### EXERCISE PROMPT
Please copy each line of the data that includes the string "Complete".

** DATA EXTRACT follows **

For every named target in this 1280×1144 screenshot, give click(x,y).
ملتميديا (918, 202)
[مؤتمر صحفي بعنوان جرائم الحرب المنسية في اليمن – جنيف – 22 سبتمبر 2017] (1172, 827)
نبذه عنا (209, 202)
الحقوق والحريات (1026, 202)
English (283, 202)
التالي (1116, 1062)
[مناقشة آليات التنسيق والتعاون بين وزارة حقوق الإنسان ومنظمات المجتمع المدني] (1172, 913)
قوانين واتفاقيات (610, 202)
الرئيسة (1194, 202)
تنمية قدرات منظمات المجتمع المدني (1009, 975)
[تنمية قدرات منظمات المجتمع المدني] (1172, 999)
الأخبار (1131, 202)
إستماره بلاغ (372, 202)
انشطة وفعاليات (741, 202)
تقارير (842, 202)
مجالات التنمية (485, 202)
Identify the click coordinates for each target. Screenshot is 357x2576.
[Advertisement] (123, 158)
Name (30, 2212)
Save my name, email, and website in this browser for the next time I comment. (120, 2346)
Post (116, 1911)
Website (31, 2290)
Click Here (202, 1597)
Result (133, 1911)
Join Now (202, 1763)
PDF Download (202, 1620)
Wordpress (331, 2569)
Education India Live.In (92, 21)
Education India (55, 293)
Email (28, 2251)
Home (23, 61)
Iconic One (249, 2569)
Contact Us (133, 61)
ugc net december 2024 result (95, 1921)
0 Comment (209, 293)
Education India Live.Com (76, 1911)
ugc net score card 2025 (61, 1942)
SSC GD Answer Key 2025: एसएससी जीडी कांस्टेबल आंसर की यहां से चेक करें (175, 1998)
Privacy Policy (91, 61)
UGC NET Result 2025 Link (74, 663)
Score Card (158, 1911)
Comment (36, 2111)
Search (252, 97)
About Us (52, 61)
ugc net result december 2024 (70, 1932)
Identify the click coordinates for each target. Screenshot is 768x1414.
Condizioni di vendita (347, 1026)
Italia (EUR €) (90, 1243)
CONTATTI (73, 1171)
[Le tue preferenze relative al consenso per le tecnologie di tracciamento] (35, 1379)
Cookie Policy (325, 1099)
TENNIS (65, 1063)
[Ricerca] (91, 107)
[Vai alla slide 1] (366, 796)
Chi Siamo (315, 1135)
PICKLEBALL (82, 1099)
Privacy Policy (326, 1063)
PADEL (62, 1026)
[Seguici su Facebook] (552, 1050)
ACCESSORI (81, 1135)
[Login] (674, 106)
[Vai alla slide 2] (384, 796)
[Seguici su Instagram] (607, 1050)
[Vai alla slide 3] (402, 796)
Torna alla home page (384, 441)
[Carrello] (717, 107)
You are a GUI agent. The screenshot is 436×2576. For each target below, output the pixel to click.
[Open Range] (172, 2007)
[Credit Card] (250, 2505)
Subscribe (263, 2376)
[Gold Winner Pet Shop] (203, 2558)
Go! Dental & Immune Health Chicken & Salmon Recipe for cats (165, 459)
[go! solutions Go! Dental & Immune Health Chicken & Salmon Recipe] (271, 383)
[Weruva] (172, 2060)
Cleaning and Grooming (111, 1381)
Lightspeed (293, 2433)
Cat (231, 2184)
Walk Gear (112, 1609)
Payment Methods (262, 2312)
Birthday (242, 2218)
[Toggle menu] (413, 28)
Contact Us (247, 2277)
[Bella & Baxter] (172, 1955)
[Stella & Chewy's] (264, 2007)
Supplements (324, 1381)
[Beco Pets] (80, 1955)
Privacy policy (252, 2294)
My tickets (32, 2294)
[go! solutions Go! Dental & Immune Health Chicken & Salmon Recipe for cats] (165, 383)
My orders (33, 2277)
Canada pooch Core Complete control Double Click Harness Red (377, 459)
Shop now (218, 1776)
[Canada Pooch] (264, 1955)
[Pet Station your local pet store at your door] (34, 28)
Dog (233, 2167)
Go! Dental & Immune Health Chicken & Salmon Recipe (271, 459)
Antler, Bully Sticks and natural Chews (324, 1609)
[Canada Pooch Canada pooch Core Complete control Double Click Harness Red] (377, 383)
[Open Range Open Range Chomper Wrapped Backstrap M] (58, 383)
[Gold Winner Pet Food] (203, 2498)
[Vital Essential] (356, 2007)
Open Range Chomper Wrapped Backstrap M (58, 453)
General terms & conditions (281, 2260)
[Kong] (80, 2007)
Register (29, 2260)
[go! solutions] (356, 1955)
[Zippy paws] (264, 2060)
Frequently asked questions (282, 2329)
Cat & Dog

** End of DATA EXTRACT **

### EXPECTED ANSWER
Canada pooch Core Complete control Double Click Harness Red (377, 459)
[Canada Pooch Canada pooch Core Complete control Double Click Harness Red] (377, 383)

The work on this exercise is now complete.